_PROMPT:_ Starting with the first line and ending with the last, transcribe the data exactly.

_Pixel coordinate grounding data:_
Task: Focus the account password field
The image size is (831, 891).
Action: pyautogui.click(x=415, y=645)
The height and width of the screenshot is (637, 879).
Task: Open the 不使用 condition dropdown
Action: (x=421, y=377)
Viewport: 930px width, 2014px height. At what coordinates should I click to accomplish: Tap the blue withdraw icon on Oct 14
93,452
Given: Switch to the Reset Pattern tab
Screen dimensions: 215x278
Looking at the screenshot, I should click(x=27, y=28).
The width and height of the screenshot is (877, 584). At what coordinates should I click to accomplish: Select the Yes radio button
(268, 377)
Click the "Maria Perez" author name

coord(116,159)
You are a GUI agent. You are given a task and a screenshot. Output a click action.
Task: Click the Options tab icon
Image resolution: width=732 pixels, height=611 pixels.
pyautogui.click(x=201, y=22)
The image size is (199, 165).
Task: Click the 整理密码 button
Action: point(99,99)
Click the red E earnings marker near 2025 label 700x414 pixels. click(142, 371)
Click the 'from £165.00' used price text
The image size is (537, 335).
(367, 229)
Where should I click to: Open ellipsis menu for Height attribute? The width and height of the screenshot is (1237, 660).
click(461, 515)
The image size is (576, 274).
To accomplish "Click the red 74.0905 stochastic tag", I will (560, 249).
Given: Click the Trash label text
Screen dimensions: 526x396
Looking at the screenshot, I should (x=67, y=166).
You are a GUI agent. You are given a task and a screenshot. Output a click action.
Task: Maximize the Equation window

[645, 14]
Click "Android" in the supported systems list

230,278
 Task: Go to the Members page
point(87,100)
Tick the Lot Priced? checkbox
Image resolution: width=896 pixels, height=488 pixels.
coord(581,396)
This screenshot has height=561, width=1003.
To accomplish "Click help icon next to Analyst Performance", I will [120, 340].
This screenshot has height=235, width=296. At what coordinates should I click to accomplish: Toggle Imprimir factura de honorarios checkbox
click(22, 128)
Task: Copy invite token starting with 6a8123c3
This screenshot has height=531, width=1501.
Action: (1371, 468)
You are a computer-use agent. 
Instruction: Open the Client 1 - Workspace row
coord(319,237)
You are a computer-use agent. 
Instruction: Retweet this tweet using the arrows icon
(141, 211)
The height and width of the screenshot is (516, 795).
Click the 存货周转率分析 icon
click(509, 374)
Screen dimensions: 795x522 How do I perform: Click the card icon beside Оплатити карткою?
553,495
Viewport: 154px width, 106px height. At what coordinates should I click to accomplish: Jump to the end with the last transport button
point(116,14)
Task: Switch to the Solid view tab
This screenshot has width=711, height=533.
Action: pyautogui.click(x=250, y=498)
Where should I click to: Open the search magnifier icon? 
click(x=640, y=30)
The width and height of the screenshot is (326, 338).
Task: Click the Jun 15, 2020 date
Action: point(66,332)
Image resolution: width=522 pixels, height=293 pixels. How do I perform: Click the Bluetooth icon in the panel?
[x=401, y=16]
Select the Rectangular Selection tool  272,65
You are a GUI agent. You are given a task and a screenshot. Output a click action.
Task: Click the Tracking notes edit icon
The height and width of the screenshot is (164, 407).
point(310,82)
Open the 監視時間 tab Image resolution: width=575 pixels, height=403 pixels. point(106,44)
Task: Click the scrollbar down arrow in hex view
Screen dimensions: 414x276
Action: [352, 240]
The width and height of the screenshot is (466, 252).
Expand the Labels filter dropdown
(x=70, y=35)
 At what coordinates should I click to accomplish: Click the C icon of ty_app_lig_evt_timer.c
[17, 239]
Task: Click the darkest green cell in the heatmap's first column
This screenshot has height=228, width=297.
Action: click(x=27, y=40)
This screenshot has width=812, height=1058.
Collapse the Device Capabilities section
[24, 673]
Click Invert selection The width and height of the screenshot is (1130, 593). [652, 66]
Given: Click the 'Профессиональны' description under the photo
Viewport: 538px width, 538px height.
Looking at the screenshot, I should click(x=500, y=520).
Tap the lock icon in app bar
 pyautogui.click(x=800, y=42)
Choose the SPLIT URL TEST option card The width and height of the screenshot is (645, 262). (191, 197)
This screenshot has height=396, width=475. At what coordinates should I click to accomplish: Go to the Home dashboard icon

_PROBLEM SOLUTION:_
Task: Focus the account password field
The image size is (831, 891).
Action: pyautogui.click(x=415, y=645)
The height and width of the screenshot is (637, 879).
Task: Open the 不使用 condition dropdown
Action: (x=421, y=377)
Viewport: 930px width, 2014px height. At what coordinates should I click to accomplish: Tap the blue withdraw icon on Oct 14
93,452
Given: Switch to the Reset Pattern tab
Screen dimensions: 215x278
Looking at the screenshot, I should click(x=27, y=28).
The width and height of the screenshot is (877, 584). At what coordinates should I click to accomplish: Select the Yes radio button
(268, 377)
Click the "Maria Perez" author name

coord(116,159)
You are a GUI agent. You are given a task and a screenshot. Output a click action.
Task: Click the Options tab icon
Image resolution: width=732 pixels, height=611 pixels.
pyautogui.click(x=201, y=22)
The image size is (199, 165).
Task: Click the 整理密码 button
Action: point(99,99)
Click the red E earnings marker near 2025 label 700x414 pixels. click(142, 371)
Click the 'from £165.00' used price text
The image size is (537, 335).
(367, 229)
Where should I click to: Open ellipsis menu for Height attribute? The width and height of the screenshot is (1237, 660).
click(461, 515)
The image size is (576, 274).
To accomplish "Click the red 74.0905 stochastic tag", I will (560, 249).
Given: Click the Trash label text
Screen dimensions: 526x396
Looking at the screenshot, I should (x=67, y=166).
You are a GUI agent. You are given a task and a screenshot. Output a click action.
Task: Maximize the Equation window

[645, 14]
Click "Android" in the supported systems list

230,278
 Task: Go to the Members page
point(87,100)
Tick the Lot Priced? checkbox
Image resolution: width=896 pixels, height=488 pixels.
coord(581,396)
This screenshot has height=561, width=1003.
To accomplish "Click help icon next to Analyst Performance", I will [120, 340].
This screenshot has height=235, width=296. At what coordinates should I click to accomplish: Toggle Imprimir factura de honorarios checkbox
click(22, 128)
Task: Copy invite token starting with 6a8123c3
This screenshot has height=531, width=1501.
Action: (1371, 468)
You are a computer-use agent. 
Instruction: Open the Client 1 - Workspace row
coord(319,237)
You are a computer-use agent. 
Instruction: Retweet this tweet using the arrows icon
(141, 211)
The height and width of the screenshot is (516, 795).
Click the 存货周转率分析 icon
click(509, 374)
Screen dimensions: 795x522 How do I perform: Click the card icon beside Оплатити карткою?
553,495
Viewport: 154px width, 106px height. At what coordinates should I click to accomplish: Jump to the end with the last transport button
point(116,14)
Task: Switch to the Solid view tab
This screenshot has width=711, height=533.
Action: pyautogui.click(x=250, y=498)
Where should I click to: Open the search magnifier icon? 
click(x=640, y=30)
The width and height of the screenshot is (326, 338).
Task: Click the Jun 15, 2020 date
Action: point(66,332)
Image resolution: width=522 pixels, height=293 pixels. How do I perform: Click the Bluetooth icon in the panel?
[x=401, y=16]
Select the Rectangular Selection tool  272,65
You are a GUI agent. You are given a task and a screenshot. Output a click action.
Task: Click the Tracking notes edit icon
The height and width of the screenshot is (164, 407).
point(310,82)
Open the 監視時間 tab Image resolution: width=575 pixels, height=403 pixels. point(106,44)
Task: Click the scrollbar down arrow in hex view
Screen dimensions: 414x276
Action: [352, 240]
The width and height of the screenshot is (466, 252).
Expand the Labels filter dropdown
(x=70, y=35)
 At what coordinates should I click to accomplish: Click the C icon of ty_app_lig_evt_timer.c
[17, 239]
Task: Click the darkest green cell in the heatmap's first column
This screenshot has height=228, width=297.
Action: click(x=27, y=40)
This screenshot has width=812, height=1058.
Collapse the Device Capabilities section
[24, 673]
Click Invert selection The width and height of the screenshot is (1130, 593). [652, 66]
Given: Click the 'Профессиональны' description under the photo
Viewport: 538px width, 538px height.
Looking at the screenshot, I should click(x=500, y=520).
Tap the lock icon in app bar
 pyautogui.click(x=800, y=42)
Choose the SPLIT URL TEST option card The width and height of the screenshot is (645, 262). (191, 197)
This screenshot has height=396, width=475. At what coordinates should I click to accomplish: Go to the Home dashboard icon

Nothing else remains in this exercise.